Bharti AXA Life has seen a marginal dip in individual premium collection in the last six months ending September, while private insurers are showing growth. What do you attribute this to?

Individual new business premium collections have been flat because we are selling mostly traditional insurance policies. The companies showing staggering growth are selling predominantly unit-liked insurance plans. Traditional policies as a segment have shown de-growth. We don’t have a bancassurance partner, which has been the biggest channel of growth on the back of Ulip sales. The other reason is that we are coming out of two years of growth that was far ahead of the industry.

Why is Bharti AXA focussed on selling only traditional products?

I am not getting into a philosophical debate over whether Ulip is good, as I believe for certain customers Ulip is good while for others traditional products may be better. But my channels of distribution today are not what I would ideally like to have, as they support traditional plans. So, given the channel mix and the profile of our agents and brokers there is a predisposition to sell traditional plans though we have a strong Ulip plan in our portfolio.

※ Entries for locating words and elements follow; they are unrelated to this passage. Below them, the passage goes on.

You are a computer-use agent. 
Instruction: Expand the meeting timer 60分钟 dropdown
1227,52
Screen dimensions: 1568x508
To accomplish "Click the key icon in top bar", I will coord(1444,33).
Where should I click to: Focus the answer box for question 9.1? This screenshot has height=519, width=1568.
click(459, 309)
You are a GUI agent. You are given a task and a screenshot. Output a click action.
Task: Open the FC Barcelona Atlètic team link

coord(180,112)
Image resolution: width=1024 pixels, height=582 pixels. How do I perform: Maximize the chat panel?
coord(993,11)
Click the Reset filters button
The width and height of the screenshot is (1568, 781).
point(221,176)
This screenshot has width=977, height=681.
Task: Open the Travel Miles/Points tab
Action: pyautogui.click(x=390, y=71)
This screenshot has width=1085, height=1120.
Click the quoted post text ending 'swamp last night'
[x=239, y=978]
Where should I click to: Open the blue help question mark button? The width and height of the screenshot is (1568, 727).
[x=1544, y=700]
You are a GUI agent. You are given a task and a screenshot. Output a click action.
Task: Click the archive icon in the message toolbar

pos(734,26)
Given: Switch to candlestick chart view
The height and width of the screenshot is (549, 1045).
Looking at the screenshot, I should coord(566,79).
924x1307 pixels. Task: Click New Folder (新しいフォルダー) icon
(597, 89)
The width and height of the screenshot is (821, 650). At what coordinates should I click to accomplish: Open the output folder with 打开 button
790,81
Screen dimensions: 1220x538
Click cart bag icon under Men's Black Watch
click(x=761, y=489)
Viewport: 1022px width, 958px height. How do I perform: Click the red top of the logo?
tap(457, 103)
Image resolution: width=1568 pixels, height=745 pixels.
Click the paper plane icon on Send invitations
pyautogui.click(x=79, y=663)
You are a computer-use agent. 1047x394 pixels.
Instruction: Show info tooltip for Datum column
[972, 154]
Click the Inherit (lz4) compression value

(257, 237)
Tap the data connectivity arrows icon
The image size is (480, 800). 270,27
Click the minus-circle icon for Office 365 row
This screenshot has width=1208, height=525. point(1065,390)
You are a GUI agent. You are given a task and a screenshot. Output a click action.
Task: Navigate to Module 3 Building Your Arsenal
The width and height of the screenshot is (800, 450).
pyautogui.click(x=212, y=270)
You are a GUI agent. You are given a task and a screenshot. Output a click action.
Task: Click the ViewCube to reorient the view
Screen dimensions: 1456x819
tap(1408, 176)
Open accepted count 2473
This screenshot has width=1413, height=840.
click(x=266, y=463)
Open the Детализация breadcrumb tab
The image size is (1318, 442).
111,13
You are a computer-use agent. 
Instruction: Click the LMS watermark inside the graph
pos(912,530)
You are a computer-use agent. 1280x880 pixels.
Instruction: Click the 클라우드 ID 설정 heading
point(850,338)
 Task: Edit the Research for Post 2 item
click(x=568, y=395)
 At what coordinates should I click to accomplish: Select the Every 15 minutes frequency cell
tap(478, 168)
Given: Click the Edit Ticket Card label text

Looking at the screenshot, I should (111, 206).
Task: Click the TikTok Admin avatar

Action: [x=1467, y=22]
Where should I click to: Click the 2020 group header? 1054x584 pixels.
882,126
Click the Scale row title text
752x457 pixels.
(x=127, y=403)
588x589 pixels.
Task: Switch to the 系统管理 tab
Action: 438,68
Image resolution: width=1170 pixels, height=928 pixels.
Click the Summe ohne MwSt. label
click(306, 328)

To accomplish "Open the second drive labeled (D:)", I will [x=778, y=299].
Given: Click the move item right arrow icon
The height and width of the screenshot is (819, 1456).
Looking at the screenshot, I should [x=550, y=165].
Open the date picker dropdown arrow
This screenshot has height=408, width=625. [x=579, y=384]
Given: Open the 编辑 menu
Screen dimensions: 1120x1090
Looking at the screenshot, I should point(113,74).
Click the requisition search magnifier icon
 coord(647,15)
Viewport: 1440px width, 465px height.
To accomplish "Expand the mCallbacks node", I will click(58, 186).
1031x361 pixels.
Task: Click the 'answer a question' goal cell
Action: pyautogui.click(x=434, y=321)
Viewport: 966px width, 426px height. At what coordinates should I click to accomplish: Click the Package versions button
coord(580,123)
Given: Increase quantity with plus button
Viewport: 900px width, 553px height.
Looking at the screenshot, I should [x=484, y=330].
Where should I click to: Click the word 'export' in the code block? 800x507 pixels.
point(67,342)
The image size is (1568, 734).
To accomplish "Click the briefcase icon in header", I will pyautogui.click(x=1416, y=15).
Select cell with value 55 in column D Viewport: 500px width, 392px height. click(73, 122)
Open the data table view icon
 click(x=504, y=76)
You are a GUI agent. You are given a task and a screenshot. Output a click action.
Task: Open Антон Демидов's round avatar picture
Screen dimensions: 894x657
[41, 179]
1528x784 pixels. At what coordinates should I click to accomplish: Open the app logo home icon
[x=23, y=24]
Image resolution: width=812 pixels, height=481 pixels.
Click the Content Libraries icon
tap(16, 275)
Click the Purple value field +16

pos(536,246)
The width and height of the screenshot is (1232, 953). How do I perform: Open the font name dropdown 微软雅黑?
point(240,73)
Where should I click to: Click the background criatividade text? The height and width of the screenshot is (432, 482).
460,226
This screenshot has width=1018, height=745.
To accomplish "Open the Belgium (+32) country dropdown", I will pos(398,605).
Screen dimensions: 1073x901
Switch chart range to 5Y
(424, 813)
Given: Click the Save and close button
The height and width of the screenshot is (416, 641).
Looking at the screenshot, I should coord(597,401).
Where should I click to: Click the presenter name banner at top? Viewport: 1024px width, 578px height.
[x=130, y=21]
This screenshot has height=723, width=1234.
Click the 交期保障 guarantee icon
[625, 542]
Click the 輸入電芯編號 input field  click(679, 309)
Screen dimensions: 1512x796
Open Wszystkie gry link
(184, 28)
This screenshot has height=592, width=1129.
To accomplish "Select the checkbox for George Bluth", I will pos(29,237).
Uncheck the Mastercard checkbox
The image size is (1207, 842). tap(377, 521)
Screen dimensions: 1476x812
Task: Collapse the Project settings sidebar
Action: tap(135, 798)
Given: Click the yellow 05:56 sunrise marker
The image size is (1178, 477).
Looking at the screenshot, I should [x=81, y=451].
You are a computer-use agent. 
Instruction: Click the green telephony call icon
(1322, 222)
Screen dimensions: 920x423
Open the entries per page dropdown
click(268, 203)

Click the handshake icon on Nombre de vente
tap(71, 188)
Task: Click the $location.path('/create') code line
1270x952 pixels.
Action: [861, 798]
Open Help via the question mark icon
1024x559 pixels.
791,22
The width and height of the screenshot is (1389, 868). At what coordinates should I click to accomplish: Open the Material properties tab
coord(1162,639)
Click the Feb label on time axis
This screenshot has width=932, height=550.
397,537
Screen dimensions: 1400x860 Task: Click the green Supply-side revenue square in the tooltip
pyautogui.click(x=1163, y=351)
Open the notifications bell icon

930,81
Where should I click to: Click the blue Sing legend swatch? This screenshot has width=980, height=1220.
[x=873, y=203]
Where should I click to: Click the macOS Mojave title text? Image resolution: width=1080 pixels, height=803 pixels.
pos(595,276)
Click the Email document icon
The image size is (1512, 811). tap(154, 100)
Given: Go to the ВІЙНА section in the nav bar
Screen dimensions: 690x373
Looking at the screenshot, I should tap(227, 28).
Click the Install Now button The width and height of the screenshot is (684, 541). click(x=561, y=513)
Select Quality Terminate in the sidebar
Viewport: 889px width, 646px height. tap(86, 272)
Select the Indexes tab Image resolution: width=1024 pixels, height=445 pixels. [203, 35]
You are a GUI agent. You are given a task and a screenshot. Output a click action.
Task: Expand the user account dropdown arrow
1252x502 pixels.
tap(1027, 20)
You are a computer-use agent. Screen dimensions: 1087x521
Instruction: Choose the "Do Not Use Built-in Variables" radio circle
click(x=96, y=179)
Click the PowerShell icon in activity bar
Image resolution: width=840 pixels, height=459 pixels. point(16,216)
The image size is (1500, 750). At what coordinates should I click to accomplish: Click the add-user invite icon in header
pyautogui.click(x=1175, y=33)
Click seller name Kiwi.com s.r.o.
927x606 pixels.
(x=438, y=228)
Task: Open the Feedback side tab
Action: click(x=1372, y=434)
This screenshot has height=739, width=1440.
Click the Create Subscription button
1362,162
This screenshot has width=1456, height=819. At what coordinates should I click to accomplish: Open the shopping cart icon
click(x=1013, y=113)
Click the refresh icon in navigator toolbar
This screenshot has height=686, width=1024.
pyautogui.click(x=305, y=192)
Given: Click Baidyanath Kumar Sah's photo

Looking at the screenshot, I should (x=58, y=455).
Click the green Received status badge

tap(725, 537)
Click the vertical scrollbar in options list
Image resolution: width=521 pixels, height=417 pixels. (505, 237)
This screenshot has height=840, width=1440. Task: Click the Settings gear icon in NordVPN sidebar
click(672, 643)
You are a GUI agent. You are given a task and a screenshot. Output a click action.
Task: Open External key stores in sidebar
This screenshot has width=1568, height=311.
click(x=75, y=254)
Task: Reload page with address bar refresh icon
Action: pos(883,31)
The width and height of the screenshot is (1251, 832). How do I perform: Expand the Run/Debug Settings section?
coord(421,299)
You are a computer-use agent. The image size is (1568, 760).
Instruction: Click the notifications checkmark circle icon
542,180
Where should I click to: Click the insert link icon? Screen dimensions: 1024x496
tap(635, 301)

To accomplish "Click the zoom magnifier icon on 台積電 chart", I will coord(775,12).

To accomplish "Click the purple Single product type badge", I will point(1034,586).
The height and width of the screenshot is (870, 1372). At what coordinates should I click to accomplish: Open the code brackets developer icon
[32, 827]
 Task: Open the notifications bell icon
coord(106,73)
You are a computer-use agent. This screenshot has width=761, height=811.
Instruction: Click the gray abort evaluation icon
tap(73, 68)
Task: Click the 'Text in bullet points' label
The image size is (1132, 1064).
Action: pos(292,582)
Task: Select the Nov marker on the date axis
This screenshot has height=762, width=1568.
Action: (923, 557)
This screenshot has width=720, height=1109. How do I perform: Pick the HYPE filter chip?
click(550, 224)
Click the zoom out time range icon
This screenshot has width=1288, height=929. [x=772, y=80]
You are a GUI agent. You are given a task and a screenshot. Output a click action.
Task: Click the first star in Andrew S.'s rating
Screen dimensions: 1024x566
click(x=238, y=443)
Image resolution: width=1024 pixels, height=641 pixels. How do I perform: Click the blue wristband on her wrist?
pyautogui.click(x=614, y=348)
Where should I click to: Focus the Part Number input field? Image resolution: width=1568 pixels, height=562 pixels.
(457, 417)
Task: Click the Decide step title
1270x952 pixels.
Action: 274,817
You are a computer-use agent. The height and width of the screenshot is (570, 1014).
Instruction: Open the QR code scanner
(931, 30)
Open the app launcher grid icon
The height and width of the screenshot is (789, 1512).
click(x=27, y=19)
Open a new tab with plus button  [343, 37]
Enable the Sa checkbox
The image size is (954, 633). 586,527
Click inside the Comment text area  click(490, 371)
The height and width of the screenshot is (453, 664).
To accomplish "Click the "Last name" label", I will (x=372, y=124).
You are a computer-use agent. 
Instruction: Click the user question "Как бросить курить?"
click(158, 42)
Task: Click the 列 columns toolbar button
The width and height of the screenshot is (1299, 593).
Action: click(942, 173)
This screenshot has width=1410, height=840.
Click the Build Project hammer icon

But for us to successfully sell Ulips in a sustainable and profitable manner, we need a different set of channel partners. The new IRDAI regulations allow banks to tie up with up to three insurers. However, banks have not been tying up with other insurers…Principally, in the life insurance sector, voluntary open architecture is always going to have limited takers since many of the bigger banks are in JV with insurers. 

Most of the foreign banks have also done international deals with an understanding of exclusivity with their insurance partners.

AXA has received FIPB nod to raise stake in Bharti AXA Life. When do you expect the process to be completed?

The stake sale is imminent and we don’t anticipate any bottlenecks as shareholders have agreed to the sale. We are completing the process. 

What is your growth outlook for both Bharti AXA and the industry?

 We expect the industry to grow 10-15 per cent, while at Bharti AXA Life we expect 25 per cent growth next year. We are looking at expanding our branches in areas where we don’t have a physical presence, from 120 branches progressively to 150. We are looking at hiring more agents and at bank tie-ups.

What innovations are you looking at?

 We recently launched a single premium product, which has been designed specially for the mobile platform. Though there are products on the Internet that can be bought on the mobile, the interface may not have been designed for it. Here, the whole policy form has been designed keeping the mobile in mind.  So, the uniqueness is not in the product but in the product delivery process, where we have brought in the innovation.